Une réponse critiquée, mais conforme au protocole

Les critiques reprochaient aux CDC de ne pas avoir pris suffisamment d’initiatives en amont, laissant le champ libre à d’autres organisations. Pourtant, les responsables de l’agence ont insisté sur le fait que leur approche s’appuyait sur un plan d’action éprouvé, similaire à ceux déployés lors d’épidémies précédentes.

« Nous suivons notre feuille de route, conçue pour répondre rapidement et efficacement à ce type de menace », a déclaré l’un des médecins présents lors du briefing. Ce plan inclut une surveillance accrue, des campagnes de sensibilisation ciblées et une collaboration étroite avec les autorités locales et internationales.

Un virus rare, mais aux conséquences graves

Le hantavirus se transmet principalement par l’inhalation de particules virales présentes dans les excréments ou l’urine de rongeurs infectés. Bien que les cas humains restent extrêmement rares aux États-Unis, la maladie peut entraîner un syndrome pulmonaire sévère, avec un taux de mortalité pouvant atteindre 38 %.

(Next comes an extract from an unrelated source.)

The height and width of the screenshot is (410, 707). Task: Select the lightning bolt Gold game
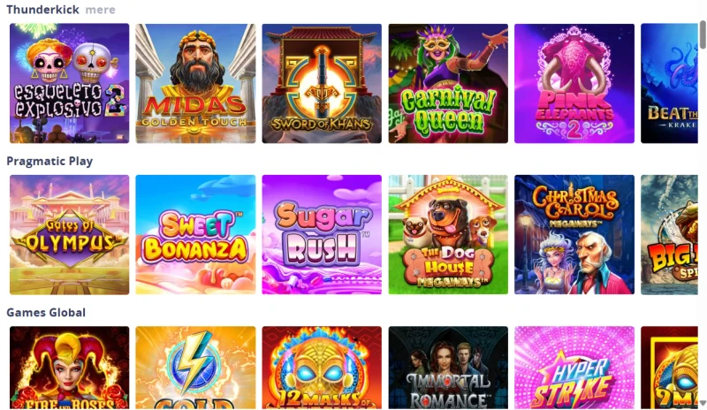[195, 368]
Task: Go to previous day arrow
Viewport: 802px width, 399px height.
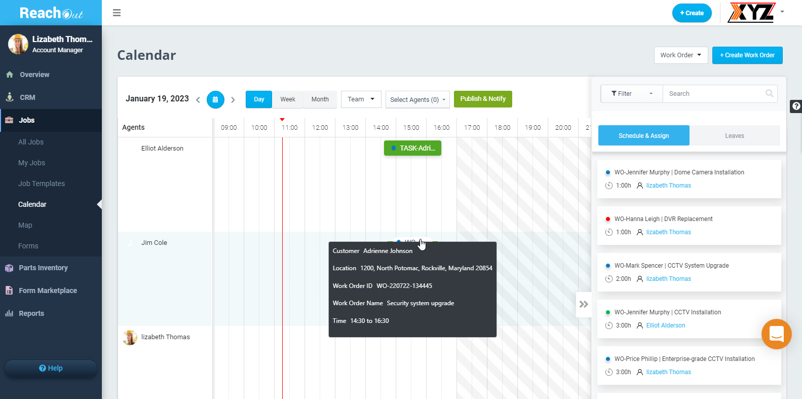Action: [x=198, y=100]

Jusqu’à présent, aucun cas de transmission interhumaine n’a été documenté, ce qui limite fortement le risque de propagation communautaire. Les autorités sanitaires rappellent cependant l’importance de respecter les mesures de précaution, notamment en cas de nettoyage de zones infestées par des rongeurs.

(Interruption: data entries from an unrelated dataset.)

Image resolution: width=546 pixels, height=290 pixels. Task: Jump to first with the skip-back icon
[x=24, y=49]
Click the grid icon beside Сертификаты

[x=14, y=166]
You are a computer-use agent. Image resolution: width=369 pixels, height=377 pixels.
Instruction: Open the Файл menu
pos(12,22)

Des mesures de prévention renforcées

Face aux craintes d’une résurgence, les CDC ont annoncé le renforcement de leurs dispositifs de surveillance, en particulier dans les régions où des cas ont été signalés. Parmi les actions mises en place :

  • Une campagne d’information destinée aux professionnels de santé et au grand public ;
  • Le déploiement de protocoles de détection précoce dans les hôpitaux ;
  • Une coordination accrue avec les agences locales pour identifier et isoler rapidement tout cas suspect.

« Notre priorité est d’éviter une épidémie, même si le risque reste faible », a souligné un porte-parole des CDC. « Nous adaptons nos stratégies en temps réel pour anticiper toute évolution de la situation. »

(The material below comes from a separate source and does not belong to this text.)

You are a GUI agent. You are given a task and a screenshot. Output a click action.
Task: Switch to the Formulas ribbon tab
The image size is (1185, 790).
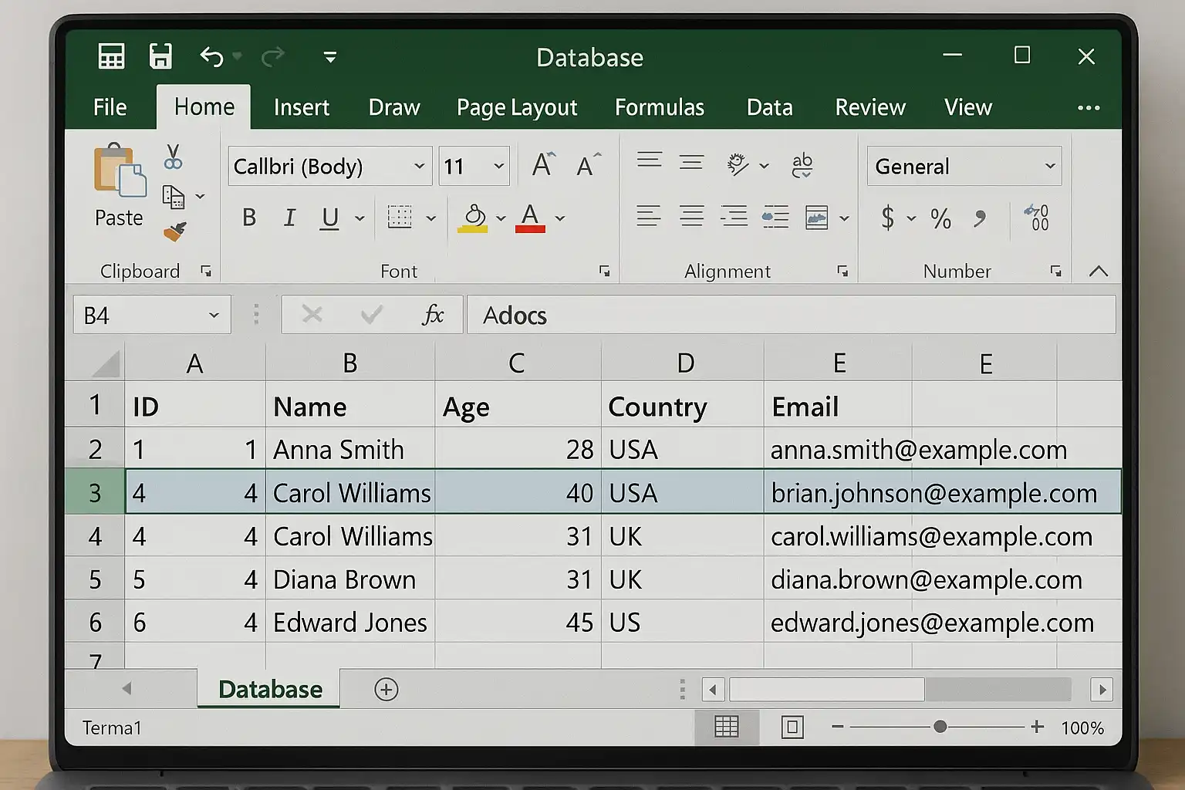click(660, 107)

« Le hantavirus est une menace sérieuse, mais gérable avec les bonnes mesures. Les États-Unis disposent des outils nécessaires pour y faire face. »
— Dr. [Nom], CDC

Comparaison internationale : les États-Unis en retard ?

Certains observateurs ont noté que la réponse américaine semblait moins proactive que celle d’autres pays ou organisations. Par exemple, l’OMS a rapidement mobilisé des ressources pour soutenir les pays touchés par des foyers de hantavirus, tandis que les CDC ont adopté une approche plus mesurée.

Cependant, les autorités sanitaires américaines rappellent que chaque pays dispose de ses propres protocoles et que la stratégie des CDC est conçue pour être efficace et proportionnée. « Nous ne sommes pas en retard, nous sommes méthodiques », a précisé un responsable.

Les experts s’accordent à dire que la transparence et la réactivité sont essentielles pour contenir ce type de menace. Les CDC ont d’ailleurs annoncé la publication prochaine d’un rapport détaillé sur les mesures prises, afin de répondre aux interrogations du public et des professionnels de santé.